Natalie Fousekis, associate director of the Center for Oral and Public History, smiles as students record the remembrances of Lt. Col. William Kogerman. During the 1960s, the decorated combat pilot was based at El Toro Marine Corps Air Station, which is being transformed into the Orange County Great Park. With funding from the Great Park Corp., CSUF students are compiling oral histories of veterans who served at the base.
2010 El Toro Homecoming Will Welcome Veterans Back to the Base
FOR IMMEDIATE RELEASE:NOVEMBER 4, 2010
CONTACT: JENN STARNES, 949-724-6574
WHAT: The Orange County Great Park will celebrate Veterans Day a few days early with the annual El Toro Homecoming event. The event pays tribute to those who have shared their memories of life at Marine Corps Air Station El Toro through the Great Park Oral History Project.
The Great Park Oral History Project is a collaboration between the Orange County Great Park Corporation and the Center for Oral and Public History at California State University, Fullerton. Beginning with the earliest residents of the Base, the project records interviews with Marines, their families, and those who worked at El Toro.
WHO:
Pre-event interviews available by request with:
• Captain Dick Ferree was stationed at MCAS El Toro from 1959-61 after joining the Marines during his junior year of college, and spent the majority of his time at El Toro. Following his time in the Marine Corps he spent nine years in Chicago until his business moved him to Fullerton, California, where he lived for twenty-five years. He currently resides in Newport Beach.
• Born in 1935, Samuel Romero, Marine sergeant and community activist, has spent his entire life in Santa Ana’s Logan Barrio. He served in the Marine Corps from 1956-62, when he was able to work at the base while living at home. Described as the conscience of Santa Ana, Romero has spent the last twenty-five years standing up for equality for all people.
• Captain Clarence Nelson joined the United States Marine Corps immediately following the attack on Pearl Harbor. He was stationed at El Toro in 1945 when he first met Technical Sergeant Vera Gilpin. Clarence and Vera served in Air Base Group-2 and also did a stint in special services where he sang and she played the accordion at local bond rallies. Clarence was already married, and Vera became engaged soon after the war ended. They met again in 1997 after the death of both their spouses. Clarence and Vera found love a second time and married shortly thereafter. The two Marines currently live in Oceanside, California.

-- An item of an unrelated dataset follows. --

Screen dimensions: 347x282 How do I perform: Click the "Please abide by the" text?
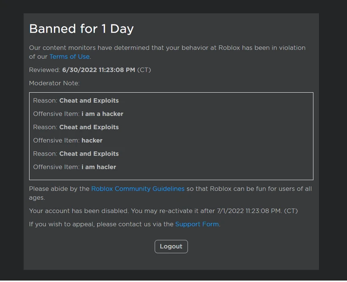tap(59, 189)
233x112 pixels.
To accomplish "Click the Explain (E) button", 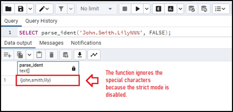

WHEN: Saturday, November 6, 2010
11:00 a.m. to Noon – Interview opportunities
WHERE: Orange County Great Park
Hangar 244
Off 5 Freeway and Sand Canyon
(949) 724-6574
WHY: To preserve Orange County’s rich military heritage through an Oral History Project that explores the role of the El Toro Marine Corps Air Station in the transformation of Orange County in the years after World War II.
Now in its third year, the Oral History Project has conducted 300 interviews from 1942, when the U.S. military broke ground on the former Irvine Ranch lima bean field, and Orange County’s population was less than 150,000, to 1964. The project will ultimately include interviews up to the base closure in 1999, when the county housed more than 2.9 million residents and had undergone a sweeping transformation, to the present transition from a Marine Corps Station to the Orange County Great Park.